本文 —
----------------------------------------

また、複数のリーフを受けるフォイルホルダを備え、前記複数のリーフは、回転方向下流部が回転方向下流側へ突出され凸形状部とされるとともに、回転方向上流部が回転方向下流側へ凹ませた凹形状部とされ、前記凸形状の頂部がアール形状とされ、前記凸形状部の内径側の傾斜部と頂部のアール部との繋ぎ目よりも内径側において、前記フォイルホルダにおけるリーフ対応面を凹ませたものであってもよい。
【0018】
フォイルホルダにおけるリーフ対応面を、前記リーフ対応面よりも外径側の面より凹ませたことにより、リーフの内径側が、フォイルホルダ側に撓むことができる。これにより、軸受隙間は安定して大きくなり、負荷容量の増大の信頼性が向上する。
【0019】
フォイルホルダにおけるリーフ対応面における繋ぎ目対応面よりも外径側をフラット面とするのが好ましい。最も圧力が高くなるのが、各リーフの先端アール部付近であるのでリーフ対応面における繋ぎ目対応面よりも外径側をフラット面とすることにより、安定してリーフを受けることができる。

----------------------------------------

データ行 —
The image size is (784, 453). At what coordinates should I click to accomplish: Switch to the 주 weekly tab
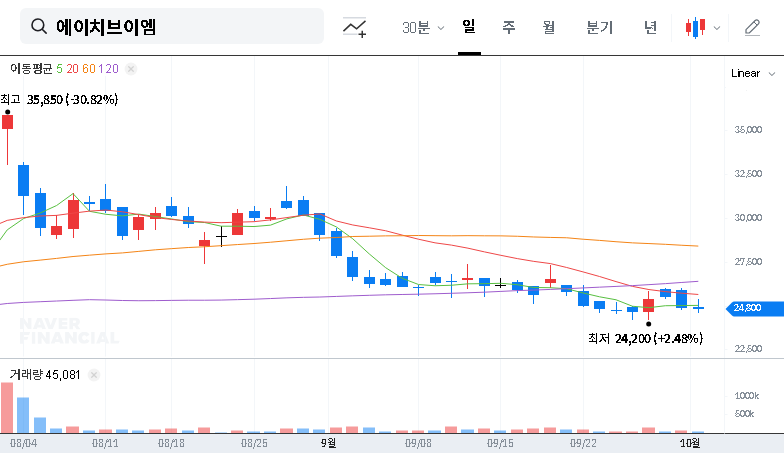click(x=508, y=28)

----------------------------------------

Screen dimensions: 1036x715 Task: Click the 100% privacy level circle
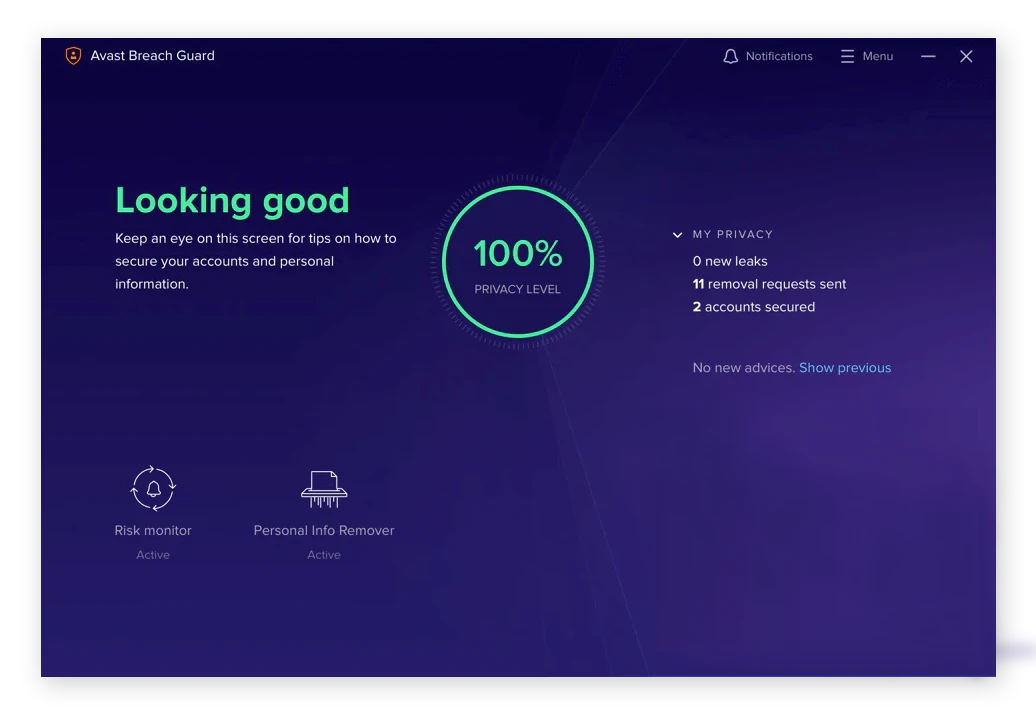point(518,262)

----------------------------------------

やること —
1. 本文によると、最も圧力が高くなるのはどこですか。
2. 次の(a)〜(c)が本文と合っているか、それぞれ「はい」か「いいえ」で答え、決め手となる本文の語句をそのまま引用してください。
(a) リーフ対応面を凹ませると、リーフの内径側がフォイルホルダ側に撓むことができる。
(b) リーフ対応面の繋ぎ目対応面よりも外径側は、凹ませた面にするのが好ましい。
(c) リーフ対応面を凹ませることで、軸受隙間は小さくなる。
項目はここでは使いません。

回答 —
1. 各リーフの先端アール部付近です。

2.
(a) はい。「リーフの内径側が、フォイルホルダ側に撓むことができる」
(b) いいえ。「繋ぎ目対応面よりも外径側をフラット面とするのが好ましい」
(c) いいえ。「軸受隙間は安定して大きくなり」